Kyutai TTS voices
Do you want more voices? Help us by donating your voice or open an issue in the TTS repo to suggest permissively-licensed datasets of voices we could add here.
vctk/
From the Voice Cloning Toolkit dataset, licensed under the Creative Commons License: Attribution 4.0 International.
Each recording was done with two mics, here we used the mic1
recordings.
We chose sentence 23 for every speaker because it's generally the longest one to pronounce.
expresso/
From the Expresso dataset, licensed under the Creative Commons License: Attribution-NonCommercial 4.0 International. Non-commercial use only.
We select clips from the "conversational" files.
For each pair of "kind" and channel (ex04-ex01_laughing
, channel 1),
we find one segment with at least 10 consecutive seconds of speech using VAD_segments.txt
.
We don't include more segments per (kind, channel) to keep the number of voices manageable.
The name of the file indicates how it was selected.
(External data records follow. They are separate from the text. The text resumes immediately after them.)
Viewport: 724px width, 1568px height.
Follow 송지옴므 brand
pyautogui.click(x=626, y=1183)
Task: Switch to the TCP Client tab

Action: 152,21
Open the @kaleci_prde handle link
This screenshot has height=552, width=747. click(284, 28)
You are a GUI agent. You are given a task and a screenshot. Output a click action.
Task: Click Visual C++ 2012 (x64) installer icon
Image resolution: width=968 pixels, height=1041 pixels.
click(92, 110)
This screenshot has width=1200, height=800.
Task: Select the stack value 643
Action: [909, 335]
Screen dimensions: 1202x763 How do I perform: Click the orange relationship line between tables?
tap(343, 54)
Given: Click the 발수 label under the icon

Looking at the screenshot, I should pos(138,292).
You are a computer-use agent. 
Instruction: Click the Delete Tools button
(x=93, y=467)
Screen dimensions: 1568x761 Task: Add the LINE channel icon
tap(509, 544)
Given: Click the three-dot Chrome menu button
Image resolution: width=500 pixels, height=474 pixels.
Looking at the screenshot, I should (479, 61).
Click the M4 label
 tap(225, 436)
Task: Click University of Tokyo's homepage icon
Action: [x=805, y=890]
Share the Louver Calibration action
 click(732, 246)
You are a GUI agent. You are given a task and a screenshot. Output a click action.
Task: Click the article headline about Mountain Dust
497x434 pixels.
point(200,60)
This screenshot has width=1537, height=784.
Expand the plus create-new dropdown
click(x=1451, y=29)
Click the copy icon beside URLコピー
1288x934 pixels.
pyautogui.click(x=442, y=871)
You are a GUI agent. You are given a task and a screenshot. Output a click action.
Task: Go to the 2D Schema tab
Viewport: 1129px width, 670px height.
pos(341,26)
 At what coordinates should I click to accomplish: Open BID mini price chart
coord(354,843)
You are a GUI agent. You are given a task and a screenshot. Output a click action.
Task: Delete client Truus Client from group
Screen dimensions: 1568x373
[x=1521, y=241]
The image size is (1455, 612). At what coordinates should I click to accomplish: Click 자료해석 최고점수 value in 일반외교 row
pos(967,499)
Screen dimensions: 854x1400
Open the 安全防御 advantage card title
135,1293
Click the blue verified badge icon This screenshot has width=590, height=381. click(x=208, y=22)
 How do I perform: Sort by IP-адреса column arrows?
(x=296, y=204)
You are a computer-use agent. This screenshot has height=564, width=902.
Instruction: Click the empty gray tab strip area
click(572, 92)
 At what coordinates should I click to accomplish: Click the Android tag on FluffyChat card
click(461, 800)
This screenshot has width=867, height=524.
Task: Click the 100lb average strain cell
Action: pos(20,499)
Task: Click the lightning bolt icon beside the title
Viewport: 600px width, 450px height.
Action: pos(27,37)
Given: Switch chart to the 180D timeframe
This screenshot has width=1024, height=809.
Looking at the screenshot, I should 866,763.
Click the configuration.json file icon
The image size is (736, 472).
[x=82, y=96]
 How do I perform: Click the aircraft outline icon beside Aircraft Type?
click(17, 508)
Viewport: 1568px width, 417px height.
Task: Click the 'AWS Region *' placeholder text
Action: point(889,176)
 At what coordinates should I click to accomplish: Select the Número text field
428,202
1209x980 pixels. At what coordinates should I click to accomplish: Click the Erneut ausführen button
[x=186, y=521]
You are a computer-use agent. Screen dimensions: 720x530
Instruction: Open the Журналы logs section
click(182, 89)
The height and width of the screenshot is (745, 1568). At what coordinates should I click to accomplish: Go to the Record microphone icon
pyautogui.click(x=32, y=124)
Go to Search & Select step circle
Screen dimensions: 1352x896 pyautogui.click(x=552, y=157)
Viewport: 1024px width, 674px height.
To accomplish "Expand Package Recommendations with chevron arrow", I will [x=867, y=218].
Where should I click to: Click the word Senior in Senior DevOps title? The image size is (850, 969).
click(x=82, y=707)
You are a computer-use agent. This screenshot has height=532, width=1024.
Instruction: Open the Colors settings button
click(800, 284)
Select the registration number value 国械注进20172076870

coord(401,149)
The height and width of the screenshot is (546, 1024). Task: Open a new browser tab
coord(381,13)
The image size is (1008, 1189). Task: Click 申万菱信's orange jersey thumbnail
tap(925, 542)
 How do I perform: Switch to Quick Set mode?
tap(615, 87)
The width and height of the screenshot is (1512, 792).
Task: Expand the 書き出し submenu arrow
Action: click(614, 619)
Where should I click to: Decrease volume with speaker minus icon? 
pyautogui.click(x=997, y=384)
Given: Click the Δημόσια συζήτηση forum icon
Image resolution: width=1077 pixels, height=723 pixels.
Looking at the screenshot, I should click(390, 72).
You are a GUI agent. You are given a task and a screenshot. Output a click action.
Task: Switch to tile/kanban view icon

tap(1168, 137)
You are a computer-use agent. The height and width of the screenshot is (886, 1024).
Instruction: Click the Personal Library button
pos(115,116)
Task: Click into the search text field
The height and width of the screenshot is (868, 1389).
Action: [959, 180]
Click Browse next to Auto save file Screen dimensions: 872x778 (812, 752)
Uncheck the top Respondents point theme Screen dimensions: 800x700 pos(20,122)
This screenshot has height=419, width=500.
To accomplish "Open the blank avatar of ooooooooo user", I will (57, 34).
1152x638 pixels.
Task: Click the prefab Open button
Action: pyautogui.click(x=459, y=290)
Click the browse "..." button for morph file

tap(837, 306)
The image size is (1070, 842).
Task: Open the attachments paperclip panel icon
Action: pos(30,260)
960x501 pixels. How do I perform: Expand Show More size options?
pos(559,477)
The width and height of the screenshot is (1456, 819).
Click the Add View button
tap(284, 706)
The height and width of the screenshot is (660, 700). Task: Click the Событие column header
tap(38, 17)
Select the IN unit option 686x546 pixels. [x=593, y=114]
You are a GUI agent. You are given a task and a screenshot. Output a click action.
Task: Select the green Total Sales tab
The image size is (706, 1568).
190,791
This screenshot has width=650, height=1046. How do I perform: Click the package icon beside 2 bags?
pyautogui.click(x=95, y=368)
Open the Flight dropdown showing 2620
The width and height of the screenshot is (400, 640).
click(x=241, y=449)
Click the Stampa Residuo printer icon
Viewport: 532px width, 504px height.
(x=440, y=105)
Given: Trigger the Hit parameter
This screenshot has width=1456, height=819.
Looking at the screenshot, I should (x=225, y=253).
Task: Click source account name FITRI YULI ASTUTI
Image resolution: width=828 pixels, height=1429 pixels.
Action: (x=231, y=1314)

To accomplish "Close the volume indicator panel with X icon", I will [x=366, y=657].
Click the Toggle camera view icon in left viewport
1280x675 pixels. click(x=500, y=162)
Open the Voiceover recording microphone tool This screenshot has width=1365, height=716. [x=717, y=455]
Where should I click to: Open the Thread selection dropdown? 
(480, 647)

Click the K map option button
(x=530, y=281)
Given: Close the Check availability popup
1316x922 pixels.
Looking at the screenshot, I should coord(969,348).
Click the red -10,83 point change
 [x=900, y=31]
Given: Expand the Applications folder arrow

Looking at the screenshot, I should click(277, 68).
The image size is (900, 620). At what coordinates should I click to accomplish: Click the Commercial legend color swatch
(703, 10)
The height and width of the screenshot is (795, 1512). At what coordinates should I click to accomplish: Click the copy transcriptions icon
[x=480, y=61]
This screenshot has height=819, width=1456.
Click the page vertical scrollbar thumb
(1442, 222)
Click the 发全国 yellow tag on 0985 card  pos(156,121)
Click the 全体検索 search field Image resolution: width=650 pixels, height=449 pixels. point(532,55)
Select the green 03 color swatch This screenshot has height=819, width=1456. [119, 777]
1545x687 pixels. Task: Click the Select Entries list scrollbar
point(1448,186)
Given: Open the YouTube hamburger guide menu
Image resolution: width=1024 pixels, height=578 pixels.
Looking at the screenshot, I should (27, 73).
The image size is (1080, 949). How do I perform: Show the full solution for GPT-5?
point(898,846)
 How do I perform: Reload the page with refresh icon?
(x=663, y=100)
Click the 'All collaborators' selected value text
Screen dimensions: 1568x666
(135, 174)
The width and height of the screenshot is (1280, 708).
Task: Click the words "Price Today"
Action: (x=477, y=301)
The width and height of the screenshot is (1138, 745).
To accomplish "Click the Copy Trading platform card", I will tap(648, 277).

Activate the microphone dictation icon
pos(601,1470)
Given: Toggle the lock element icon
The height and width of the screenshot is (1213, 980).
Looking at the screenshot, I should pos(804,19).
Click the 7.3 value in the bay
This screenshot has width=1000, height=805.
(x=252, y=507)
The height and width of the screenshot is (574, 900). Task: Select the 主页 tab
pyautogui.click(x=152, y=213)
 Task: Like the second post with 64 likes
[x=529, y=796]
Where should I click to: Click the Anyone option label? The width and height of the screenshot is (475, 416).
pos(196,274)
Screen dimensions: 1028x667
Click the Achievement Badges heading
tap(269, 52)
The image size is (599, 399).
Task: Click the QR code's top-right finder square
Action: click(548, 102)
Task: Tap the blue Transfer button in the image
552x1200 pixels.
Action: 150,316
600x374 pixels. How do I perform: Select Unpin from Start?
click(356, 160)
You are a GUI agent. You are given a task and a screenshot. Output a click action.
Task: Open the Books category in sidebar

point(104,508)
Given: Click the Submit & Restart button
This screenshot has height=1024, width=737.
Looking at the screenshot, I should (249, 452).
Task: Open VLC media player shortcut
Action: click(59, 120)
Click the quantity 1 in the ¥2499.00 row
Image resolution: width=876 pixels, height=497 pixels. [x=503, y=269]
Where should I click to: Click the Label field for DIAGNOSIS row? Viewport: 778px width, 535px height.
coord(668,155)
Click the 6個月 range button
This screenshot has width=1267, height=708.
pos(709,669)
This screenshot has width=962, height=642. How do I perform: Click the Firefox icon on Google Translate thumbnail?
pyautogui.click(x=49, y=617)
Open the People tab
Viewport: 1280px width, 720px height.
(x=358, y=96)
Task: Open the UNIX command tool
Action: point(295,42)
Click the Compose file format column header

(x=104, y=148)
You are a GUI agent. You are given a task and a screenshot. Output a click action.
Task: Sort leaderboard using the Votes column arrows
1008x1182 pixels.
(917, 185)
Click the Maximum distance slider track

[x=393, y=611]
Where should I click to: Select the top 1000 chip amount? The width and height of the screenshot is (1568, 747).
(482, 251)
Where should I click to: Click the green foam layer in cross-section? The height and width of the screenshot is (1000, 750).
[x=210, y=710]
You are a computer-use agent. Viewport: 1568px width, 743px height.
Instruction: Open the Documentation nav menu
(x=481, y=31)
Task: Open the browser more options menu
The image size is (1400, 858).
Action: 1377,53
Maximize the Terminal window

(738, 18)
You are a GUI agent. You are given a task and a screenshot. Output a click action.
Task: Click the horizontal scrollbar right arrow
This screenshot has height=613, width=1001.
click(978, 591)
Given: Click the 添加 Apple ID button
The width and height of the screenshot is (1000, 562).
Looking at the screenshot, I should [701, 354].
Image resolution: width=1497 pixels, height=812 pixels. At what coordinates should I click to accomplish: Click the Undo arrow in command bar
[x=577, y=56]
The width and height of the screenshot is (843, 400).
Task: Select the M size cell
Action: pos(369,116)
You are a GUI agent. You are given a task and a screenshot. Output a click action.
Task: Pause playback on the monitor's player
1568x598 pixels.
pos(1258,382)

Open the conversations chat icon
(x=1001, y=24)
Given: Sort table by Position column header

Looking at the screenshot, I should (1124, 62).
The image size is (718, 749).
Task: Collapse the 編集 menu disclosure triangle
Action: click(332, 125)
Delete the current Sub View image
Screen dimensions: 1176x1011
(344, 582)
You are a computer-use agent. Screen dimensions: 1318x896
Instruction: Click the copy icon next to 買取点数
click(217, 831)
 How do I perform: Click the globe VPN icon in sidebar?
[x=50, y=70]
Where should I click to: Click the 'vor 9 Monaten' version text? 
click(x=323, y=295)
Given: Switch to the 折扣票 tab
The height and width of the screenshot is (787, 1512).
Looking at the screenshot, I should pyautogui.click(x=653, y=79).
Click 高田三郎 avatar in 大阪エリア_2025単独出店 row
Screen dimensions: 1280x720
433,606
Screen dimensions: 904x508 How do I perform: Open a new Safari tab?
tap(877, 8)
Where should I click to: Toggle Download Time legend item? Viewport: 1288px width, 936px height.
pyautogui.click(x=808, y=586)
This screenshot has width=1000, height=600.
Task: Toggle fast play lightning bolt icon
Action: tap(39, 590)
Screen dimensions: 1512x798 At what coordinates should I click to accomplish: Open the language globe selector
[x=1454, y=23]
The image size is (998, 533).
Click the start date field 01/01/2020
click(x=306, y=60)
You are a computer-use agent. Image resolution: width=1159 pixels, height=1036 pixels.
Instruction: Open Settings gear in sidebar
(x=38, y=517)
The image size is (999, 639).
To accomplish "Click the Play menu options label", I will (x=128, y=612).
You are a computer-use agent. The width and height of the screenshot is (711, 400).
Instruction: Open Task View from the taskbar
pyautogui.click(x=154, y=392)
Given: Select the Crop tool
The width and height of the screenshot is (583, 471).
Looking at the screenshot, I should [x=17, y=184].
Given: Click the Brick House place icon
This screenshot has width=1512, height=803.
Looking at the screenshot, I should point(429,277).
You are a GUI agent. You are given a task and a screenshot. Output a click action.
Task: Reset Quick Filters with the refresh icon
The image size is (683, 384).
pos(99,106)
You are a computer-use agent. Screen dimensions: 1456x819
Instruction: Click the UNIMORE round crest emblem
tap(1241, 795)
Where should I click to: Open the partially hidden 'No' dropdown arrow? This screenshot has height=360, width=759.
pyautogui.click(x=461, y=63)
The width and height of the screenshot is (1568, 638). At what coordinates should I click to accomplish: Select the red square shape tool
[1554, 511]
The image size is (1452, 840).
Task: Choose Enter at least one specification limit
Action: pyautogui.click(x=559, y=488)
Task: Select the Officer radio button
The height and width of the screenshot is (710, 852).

For instance, ex03-ex02_narration_001_channel1_674s.wav
comes from the first audio channel of audio_48khz/conversational/ex03-ex02/narration/ex03-ex02_narration_001.wav
,
meaning it's speaker ex03
.
It's a 10-second clip starting at 674 seconds of the original file.
cml-tts/fr/
French voices selected from the CML-TTS Dataset, licensed under the Creative Commons License: Attribution 4.0 International.
Computing voice embeddings (for Kyutai devs)
uv run {root of `moshi` repo}/scripts/tts_make_voice.py \
--model-root {path to weights dir}/moshi_1e68beda_240/ \
--loudness-headroom 22 \
{root of this repo}